Heroic brand take-over fails
Vietnam’s Ministry of Science and Technology has barred a Vietnamese cigarette producer from registering and producing two brands of cigarettes that belong to an Indonesian tobacco company, according to a Tuoi Tre News story.
Vietnam National Tobacco Corporation (Vinataba) had wanted to register the JET and HERO brands, but the Sumatra Tobacco Trading Company (STTC) objected.
In July 2015, Vinataba said, in a proposal to the national office of intellectual property, that STTC had, without reason, not registered the trademarks in Vietnam for the past five years.
Vinataba said that if the brands were registered in its name, it would produce them or their equivalents.
It alleged that the two brands were contraband goods in Vietnam and that STTC was involved in an illegal trade.
But the proposal was denied because of a lack of evidence proving that STTC was involved in smuggling and because smuggling did not comprise legal grounds to force a company to cancel its trademarks since the products were officially retailed by its partner in Vietnam, Southern Airports Services Joint Stock Company.
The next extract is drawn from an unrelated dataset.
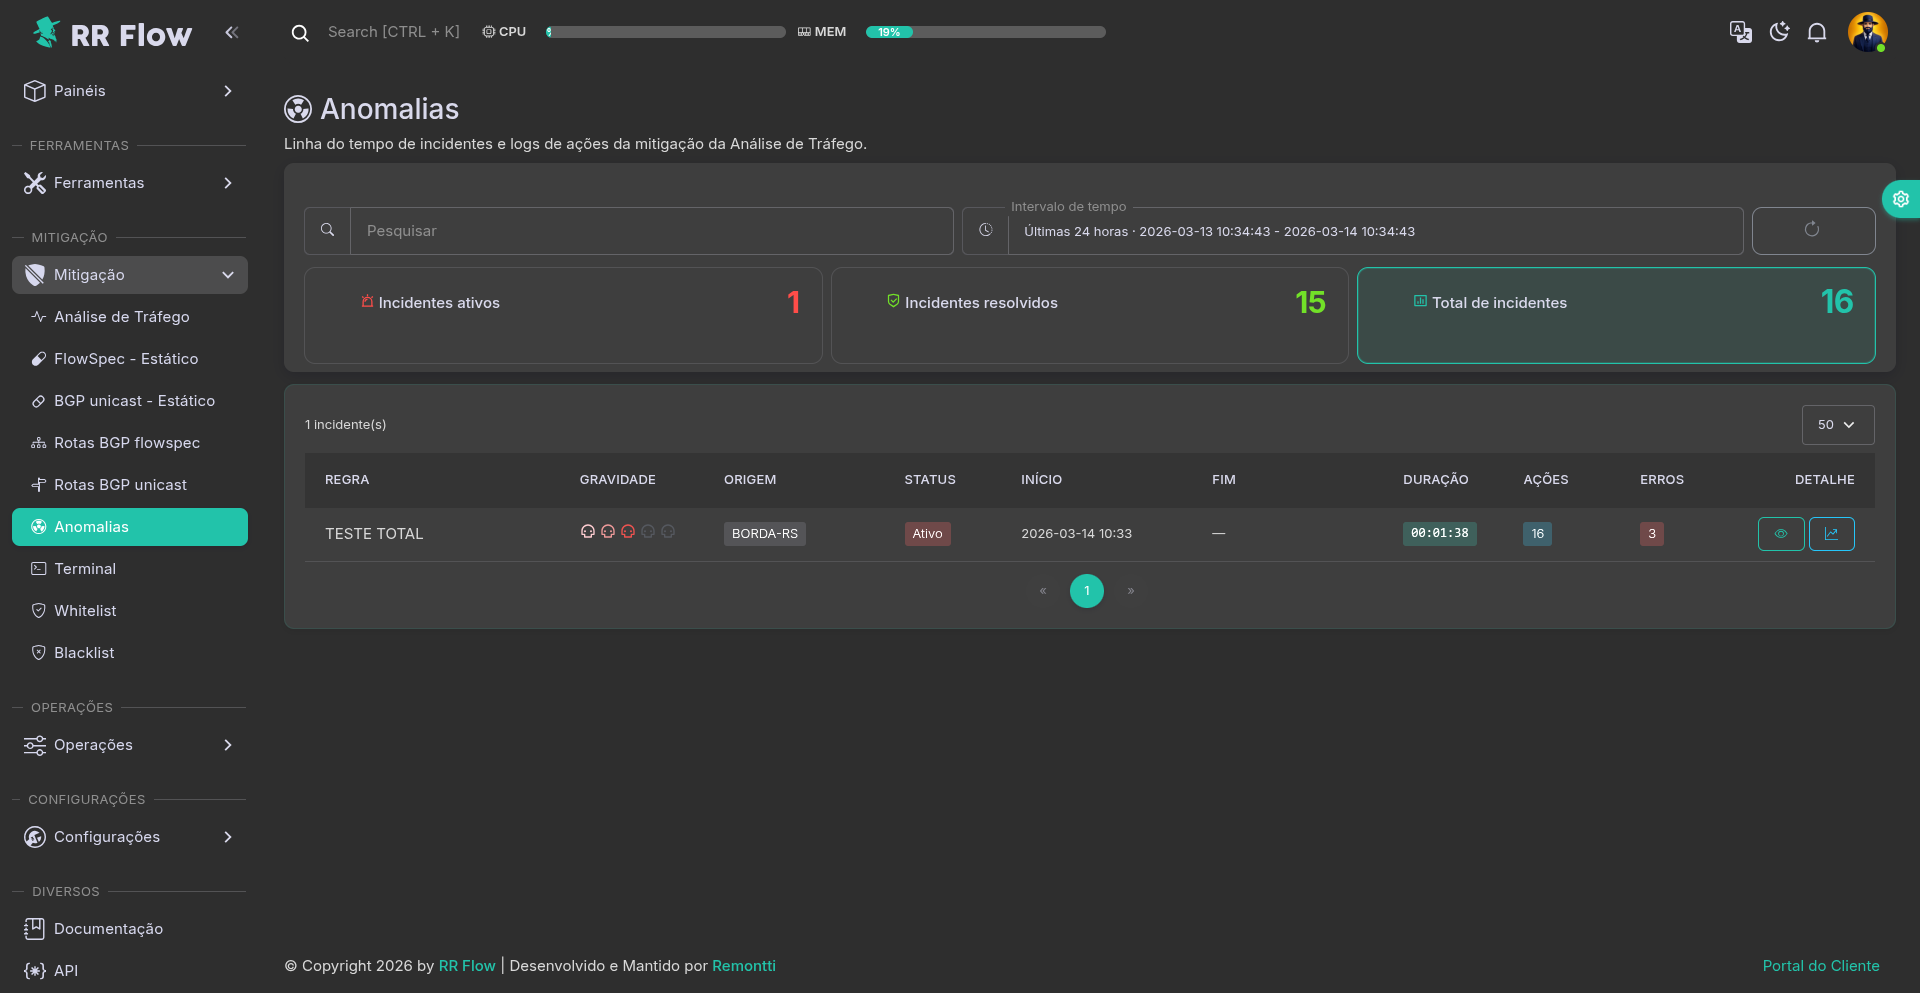
Task: View TESTE TOTAL incident details eye icon
Action: 1780,534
The Science and Technology Ministry thus ‘granted no approval to the trademark cancelation proposal by Vinataba’.
STTC says that JET and HERO are not smuggled into Vietnam, but the Vietnam Tobacco Association says the two brands account for more than 90 percent of the contraband cigarette market in Vietnam.
The association says also that both of the products breach a number of regulations. JET and HERO are said to be sold without the required picture-based health warning, the place and year of manufacture, and the expiration date.
The toxicity of the two products is said to be far higher than the rates allowed by the Vietnamese Ministry of Health.